● Challenge: Replace "Delete" with "Remove" in the lines from the one holding "You are a computer-use" through the one holding "pos(691,344)", inclusive, and change nothing else. Give only those lines back, without the pictures.

== Entries shown ==

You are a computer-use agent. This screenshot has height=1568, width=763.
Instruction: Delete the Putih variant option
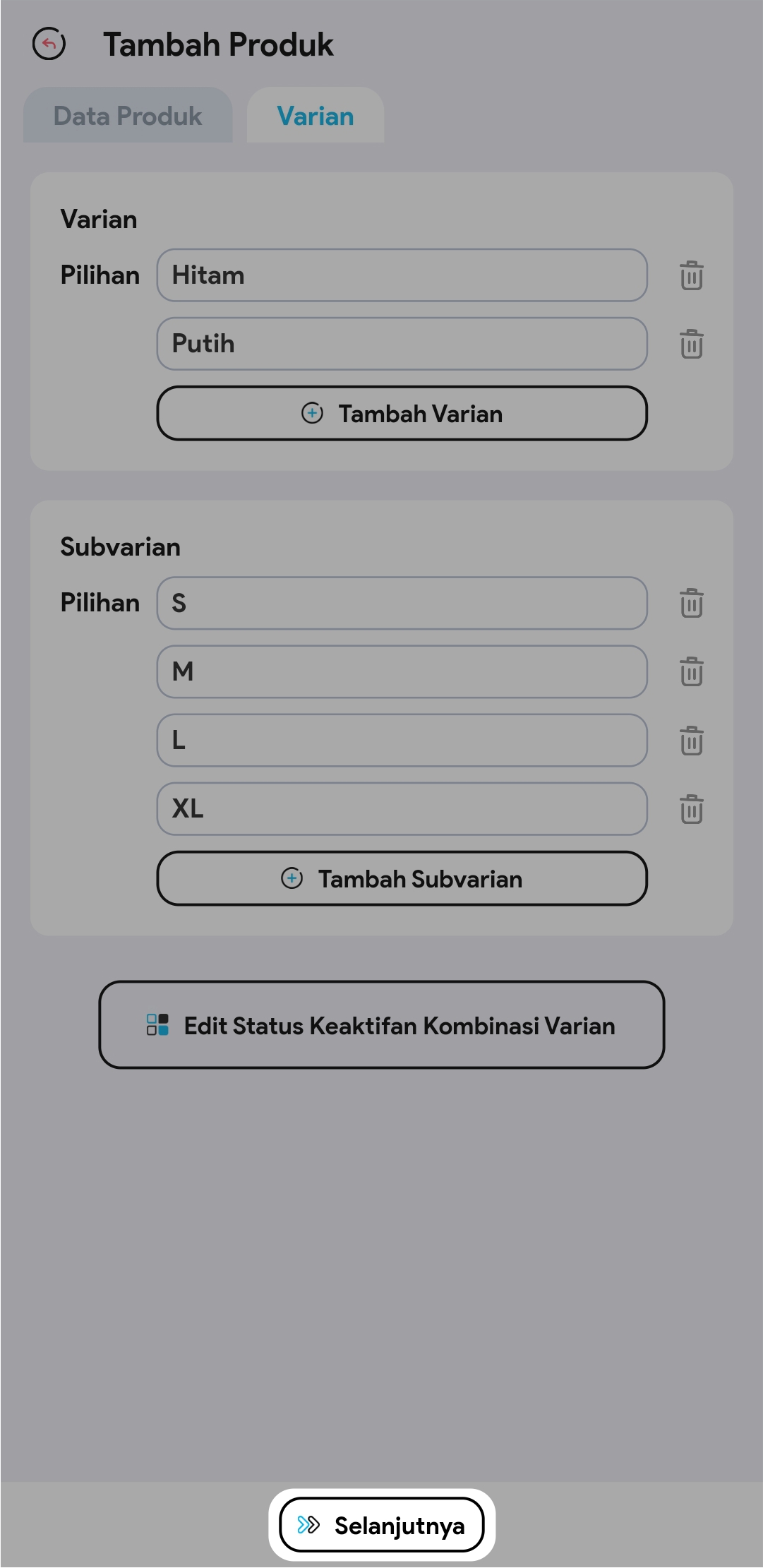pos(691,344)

===
== Entries shown ==

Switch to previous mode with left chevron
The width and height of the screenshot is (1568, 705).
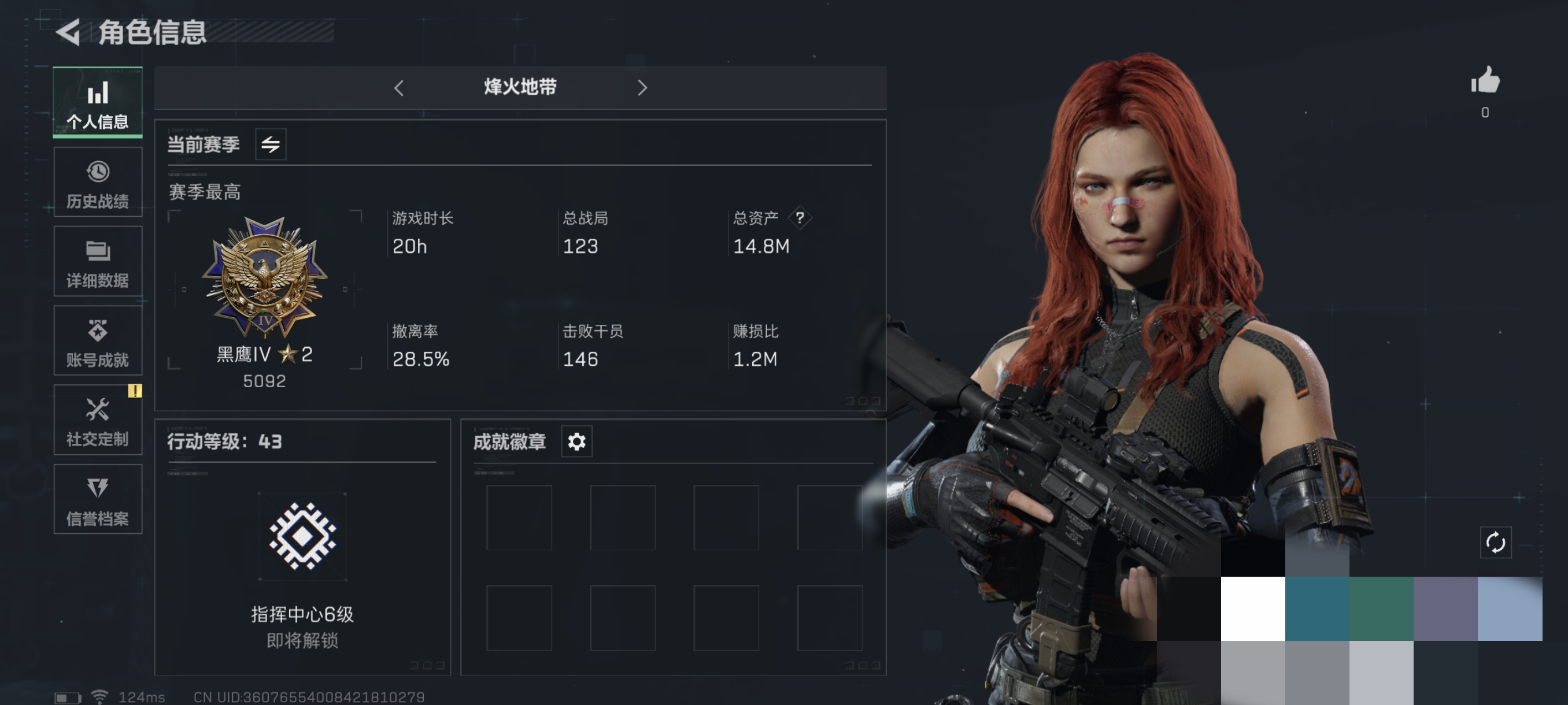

===
== Entries shown ==

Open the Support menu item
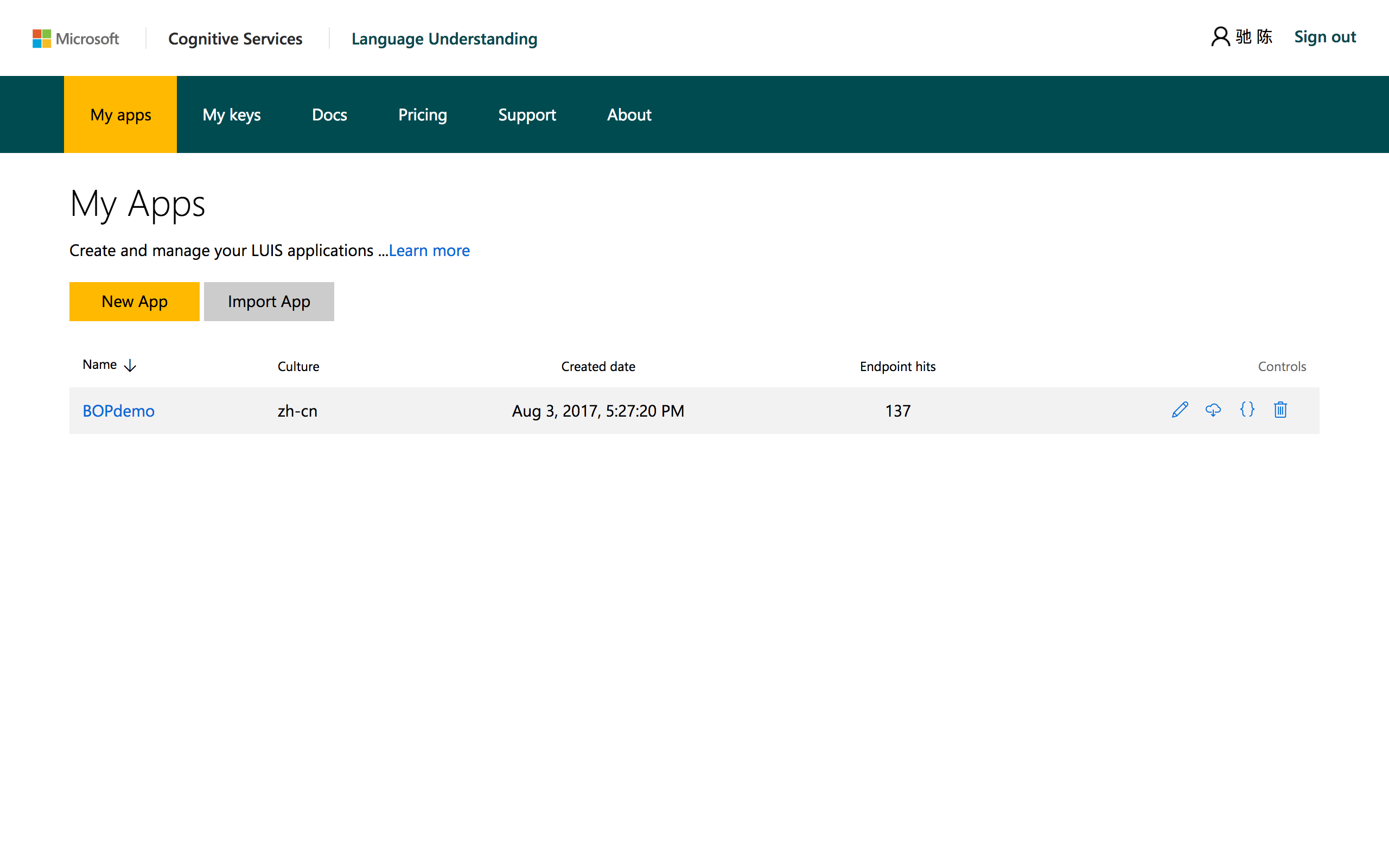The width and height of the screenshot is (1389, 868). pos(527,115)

===

● Exercise response:
You are a computer-use agent. This screenshot has height=1568, width=763.
Instruction: Remove the Putih variant option
pos(691,344)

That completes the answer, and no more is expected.